In Amos 8:5, corrupt merchants complain, “When will the Sabbath be ended that we may market wheat?” That question only makes sense if people ordinarily expected to resume selling as soon as the Sabbath ended.
3. Early Jewish Sources Reflect the Same Assumption
Both Scripture and early Jewish sources reflect the same pattern: when Sabbath restrictions ended at nightfall, ordinary activity could resume.
Mishnah Shabbat 23:3 says: “A person may not hire laborers on Shabbat, nor may he ask another to hire laborers for him. Someone may not wait at the edge of the Sabbath boundary until nightfall in order to hire laborers or bring in produce.”
That wording is important. Why would someone wait at the boundary until nightfall? Because once the Sabbath ended, he could immediately do what had been forbidden during the Sabbath—hire workers and bring in produce. The prohibition itself assumes how quickly normal activity resumed.
Later Jewish legal tradition preserves the same logic. Maimonides, Mishneh Torah, Sabbath 24:5, discusses going to the edge of the Sabbath boundary and waiting until nightfall in order to take care of matters that could be handled as soon as the Sabbath ended. The assumption again is straightforward: Sabbath restrictions end at nightfall, and ordinary activity resumes.

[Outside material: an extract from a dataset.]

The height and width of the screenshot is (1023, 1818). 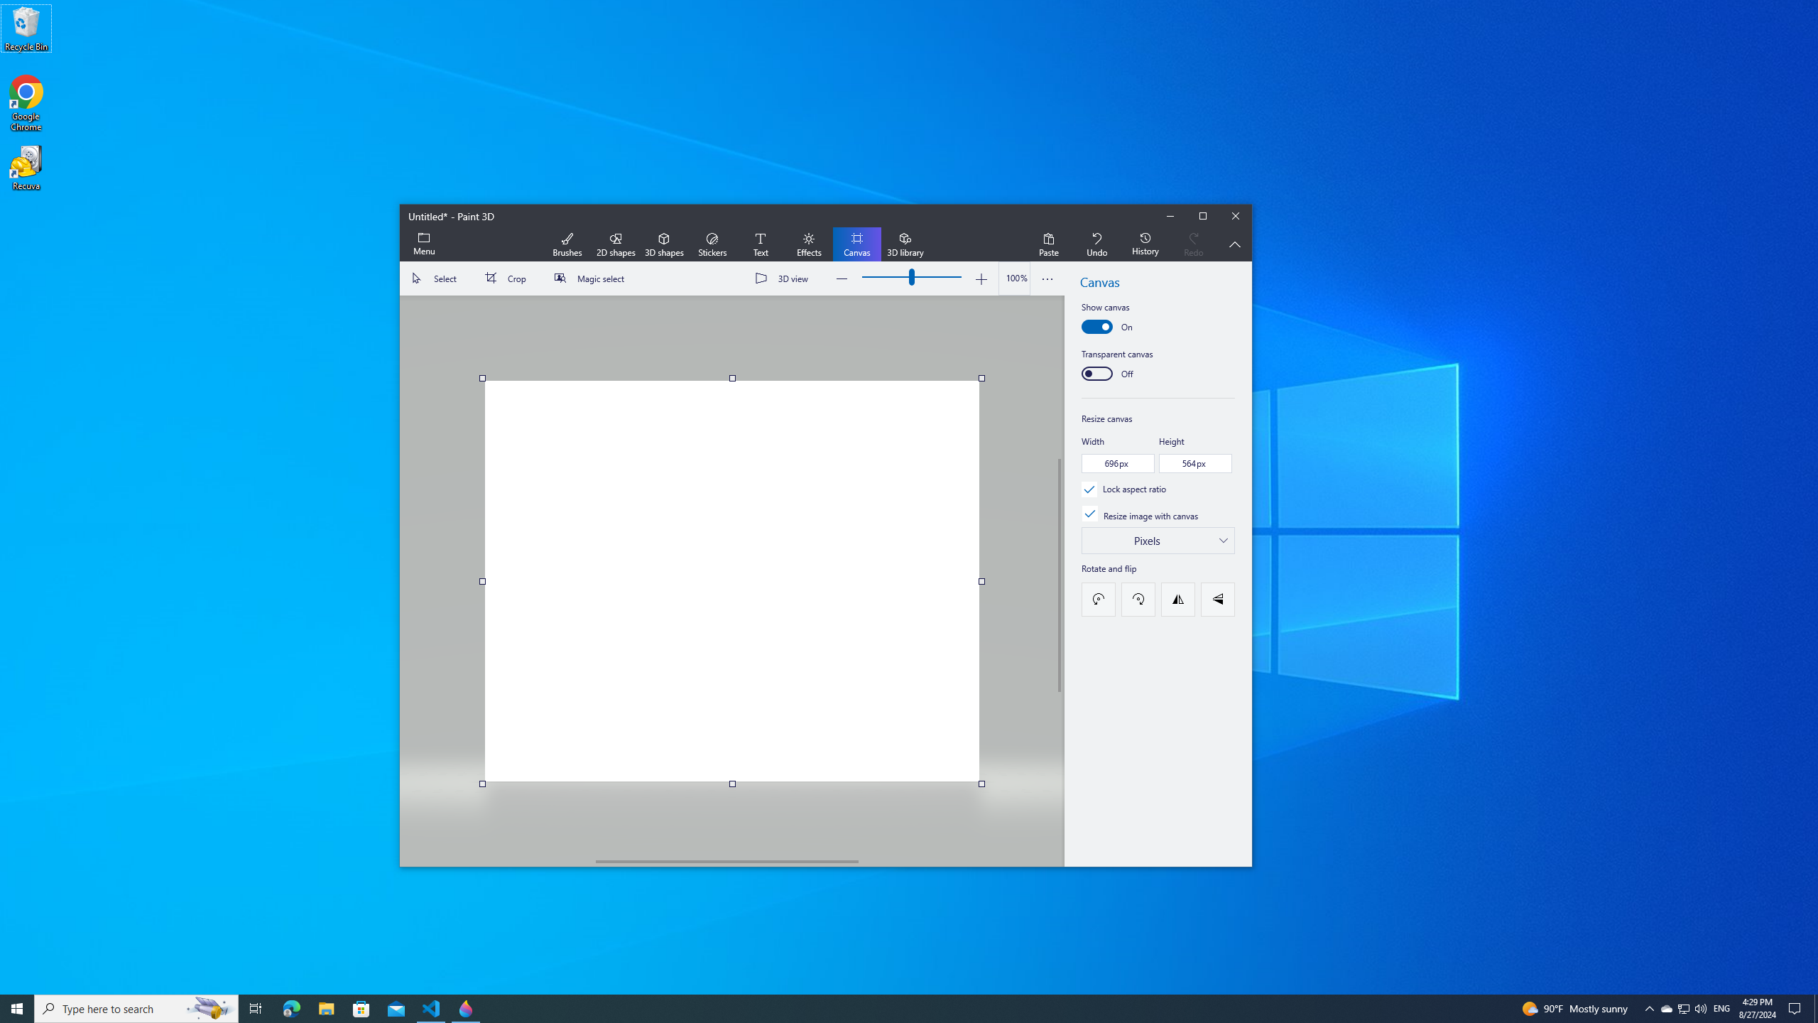 I want to click on 'Paint 3D - 1 running window', so click(x=466, y=1007).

Taken together, Scripture and Jewish sources point in the same direction: the women could have prepared spices before the Sabbath, rested during the Sabbath, and then bought additional spices once the Sabbath ended Saturday evening.

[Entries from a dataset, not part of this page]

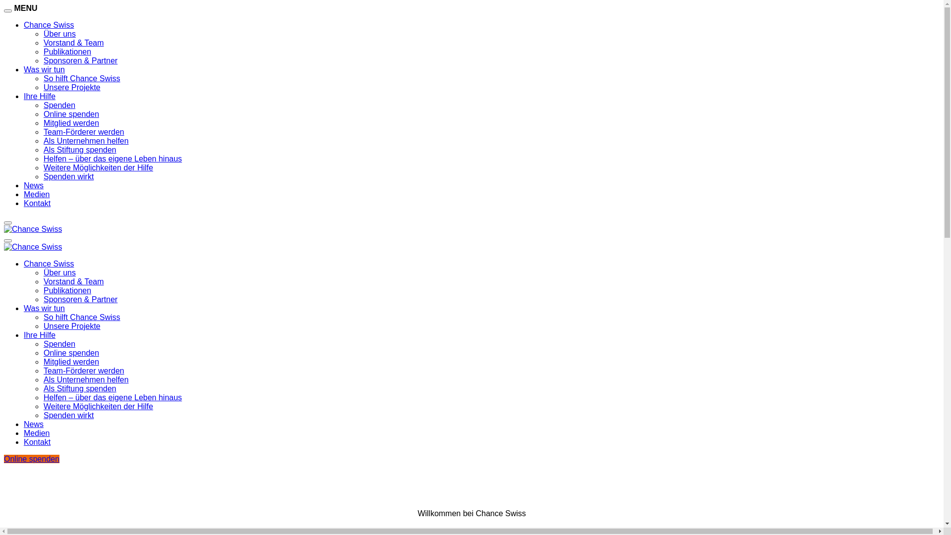 The width and height of the screenshot is (951, 535). Describe the element at coordinates (73, 281) in the screenshot. I see `'Vorstand & Team'` at that location.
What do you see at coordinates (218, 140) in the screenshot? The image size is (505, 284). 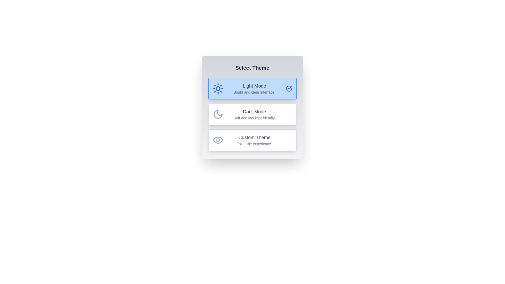 I see `the small circular shape representing the pupil of the eye-shaped icon in the 'Custom Theme' option card` at bounding box center [218, 140].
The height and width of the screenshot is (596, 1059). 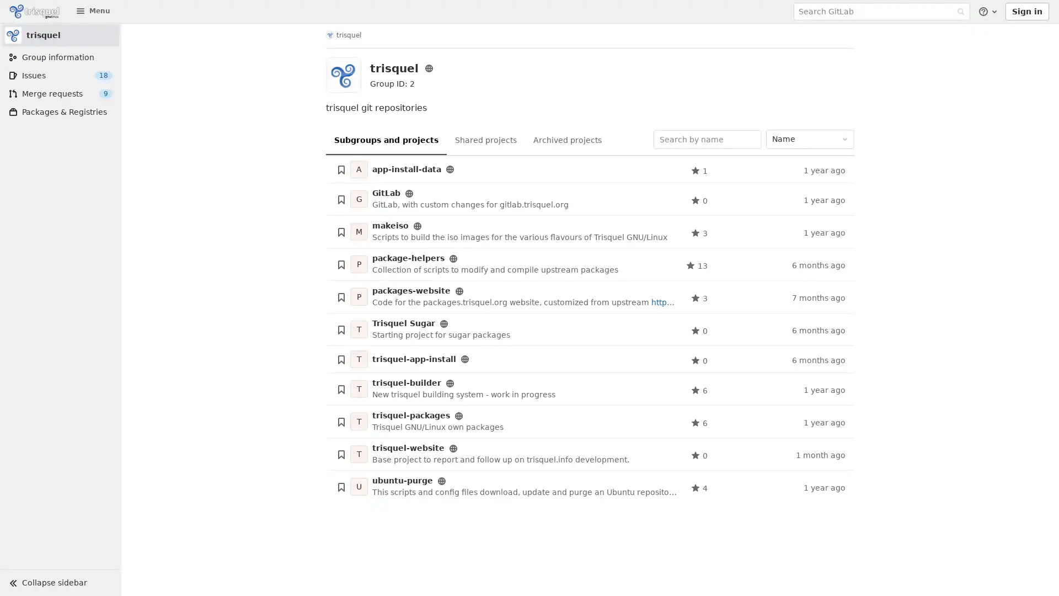 I want to click on Name, so click(x=810, y=138).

4. Mark and Luke Are Complementary, Not Conflicting
Luke emphasizes the women’s devotion before the Sabbath. Mark emphasizes what they did after the Sabbath.
That is not contradiction. It is exactly what we should expect from real historical testimony. Different writers highlight different moments, and together they form a fuller picture.
What About the “Wednesday Crucifixion” Argument?
Some use this supposed contradiction to argue that Jesus must have been crucified on Wednesday in order to fit a strict “three full days and nights” model.
But this spice question does not require that conclusion at all. The timeline works naturally within the traditional Friday crucifixion and Sunday resurrection framework.
- The women prepared spices before the Sabbath
- They rested during the Sabbath
- They bought more spices after the Sabbath ended
- They came to the tomb early on the first day of the week
So this meme does not prove a Wednesday crucifixion. It only proves that people often assume a contradiction before carefully working through the timeline.
What We Can Say with Confidence
- The women prepared spices before the Sabbath (Luke 23:56)
- The women bought spices after the Sabbath (Mark 16:1)
- These refer to two different moments, not a contradiction
- Scripture itself shows that commerce resumed after Sabbath ended
- Early Jewish sources reflect the same expectation that ordinary activity resumed at nightfall
- The Gospel accounts are complementary, not conflicting
Key Takeaway
What looks like a contradiction at first glance is actually a good reminder that careful Bible reading matters. When Scripture is read in context, with attention to Jewish timekeeping and ordinary first-century practice, the problem disappears.
The women prepared spices before the Sabbath, bought more after it ended, and went to the tomb on Sunday morning. The Bible does not contradict itself here. It fits together.